# REQUESTS:
(a) Answer these questions from the post about global illumination in the Carrot engine:
(i) What is the name of the engine the author has been adding global illumination to?
(ii) What did the author ship in the meantime?
(iii) How did the engine's lighting used to be implemented?
(b) The post about global illumination in Carrot lists what the old lighting's final result was. Give every item on that list.
(c) Carry on the post about global illumination in the Carrot engine, starting right after its final sentence.

:: SELECTED TEXT

We have GI at home

Categories:

carrot

game-engine

rendering

It has been a while since I’ve posted something here! For the past few months, I have mostly been working on Global Illumination (GI) for my engine Carrot, switching with other tasks when I grew bored. I might do a few articles on them, even if I don’t think they generalise as such as my other articles.

Oh and I shipped a small indie game, so I was a tiny bit busy.

The (past) state of Carrot’s lighting

My lighting implementation used to be fully raytraced. While this has the advantage of realism and a unified technique for all lighting, the result is extremely noisy. I have made several attempts at denoising the result with moderate success. This meant the final result was:

• noisy
• ugly
• taxing on performance due to multiple-bounce raytracing and the multiple passes of denoising

Therefore, I was extremely dissatisfied with the lighting in my engine and needed to improve on it.

::::
:: RECORDED INFORMATION

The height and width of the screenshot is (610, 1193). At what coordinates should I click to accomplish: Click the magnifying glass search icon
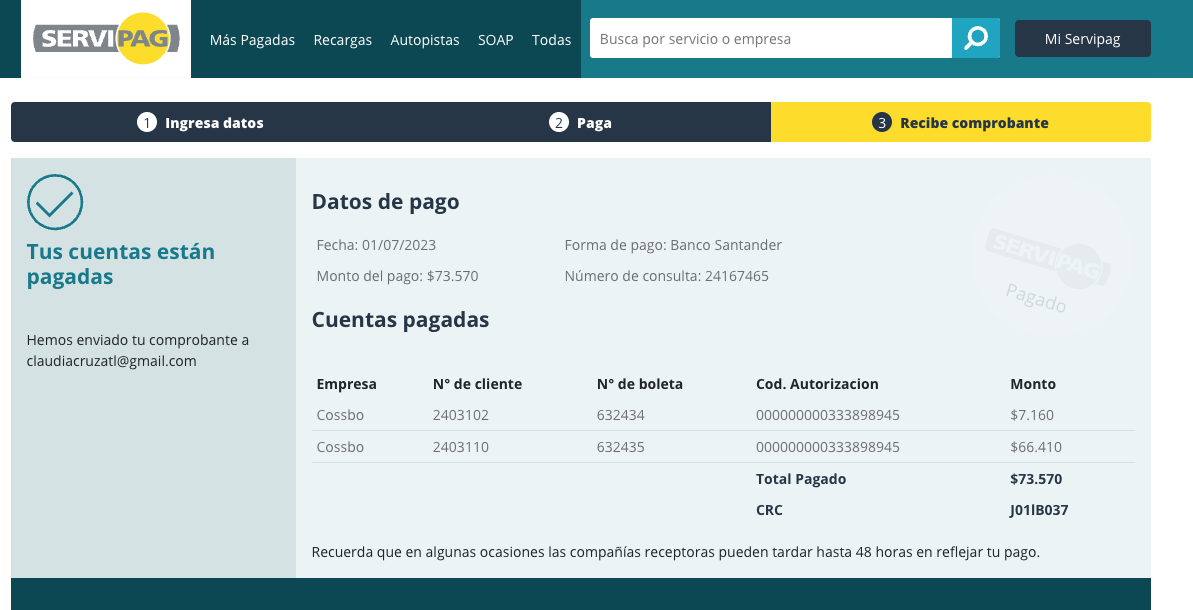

::::

# RESPONSES BY TASK:
(a)
(i) Carrot
(ii) A small indie game
(iii) It was fully raytraced.

(b)
- noisy
- ugly
- taxing on performance due to multiple-bounce raytracing and the multiple passes of denoising

(c)
How I had the idea to change

The @GPUOpen Mastodon account tooted about AMD Capsaicin Framework a while back, and linked to the GI-1.0 paper. I read about the idea of using a hashmap on the GPU to store the results of light bounces, thought “that’s neat” and promptly forgot about it.

A few months ago, after finishing my last article on Virtual Geometry & Raytracing, I decided to improve the lighting quality of my engine. That’s when I remembered the GI-1.0 article and decided to attempt to implement some of its ideas.

Changes required

The first step was to scrap my old lighting pipeline and reimplement direct lighting, reflections and ambient occlusion. I had kept my code to create BLASes and TLASes for raytracing, so this was straight forward: trace some rays and compute the result.

On the importance of debug tooling

There is one detail I want to focus on. I am obviously not perfect so I had made multiple mistakes while implementing my ambient occlusion pass.

When doing graphics programming - and any other kind of programming really - you should have ways to debug what you are doing. Graphics programming does not really have breakpoints* so it is important to be able to see the different steps used for creating your frame.

Frame debuggers are one solution that need almost no work on your end, and are very powerful to understand how your frame is constructed.

* Yes I know that technically you can do it via emulation on frame debuggers like Renderdoc, NSight or PIX.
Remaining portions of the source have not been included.